• _Required work_
Word for word, print each record, dropping any image it holds.

• _Exercise input_
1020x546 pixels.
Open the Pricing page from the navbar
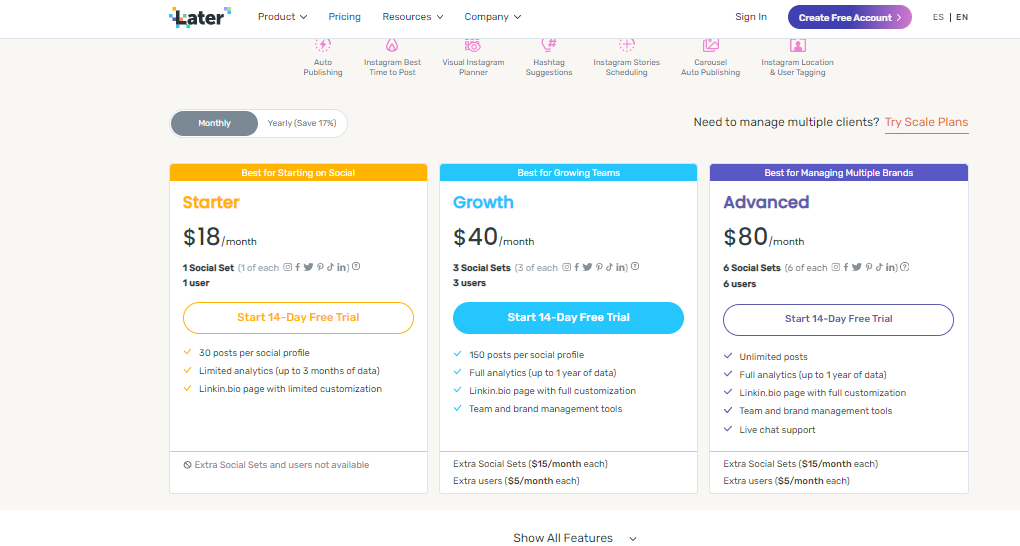tap(344, 17)
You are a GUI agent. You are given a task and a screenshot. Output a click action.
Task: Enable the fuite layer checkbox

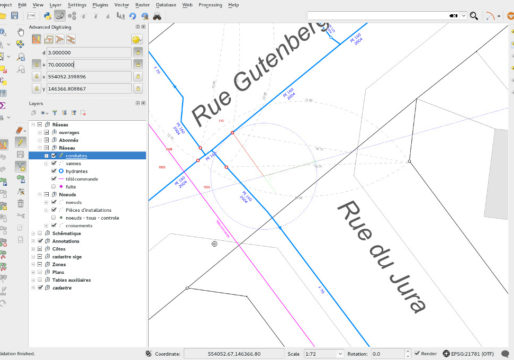(x=54, y=186)

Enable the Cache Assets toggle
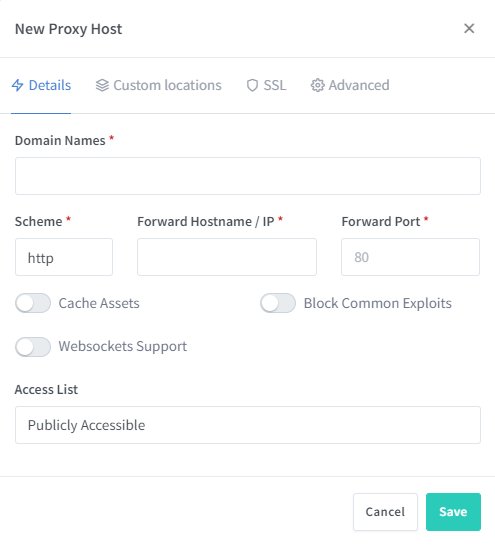tap(33, 303)
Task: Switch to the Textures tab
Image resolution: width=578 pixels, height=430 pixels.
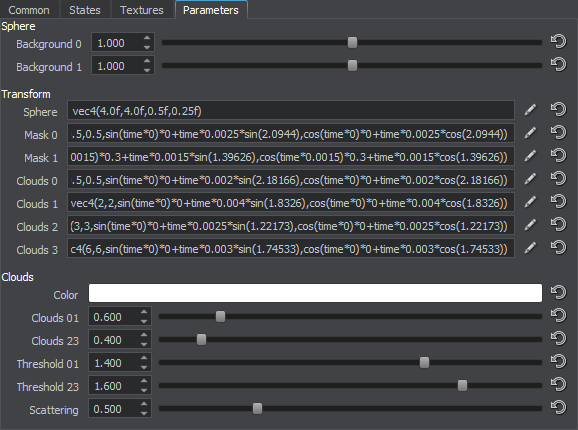Action: (142, 10)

• _Task answer_
1020x546 pixels.
Open the Pricing page from the navbar
tap(344, 17)
You are a GUI agent. You are given a task and a screenshot. Output a click action.
Task: Enable the fuite layer checkbox

(x=54, y=186)

Enable the Cache Assets toggle
tap(33, 303)
Task: Switch to the Textures tab
Image resolution: width=578 pixels, height=430 pixels.
Action: (142, 10)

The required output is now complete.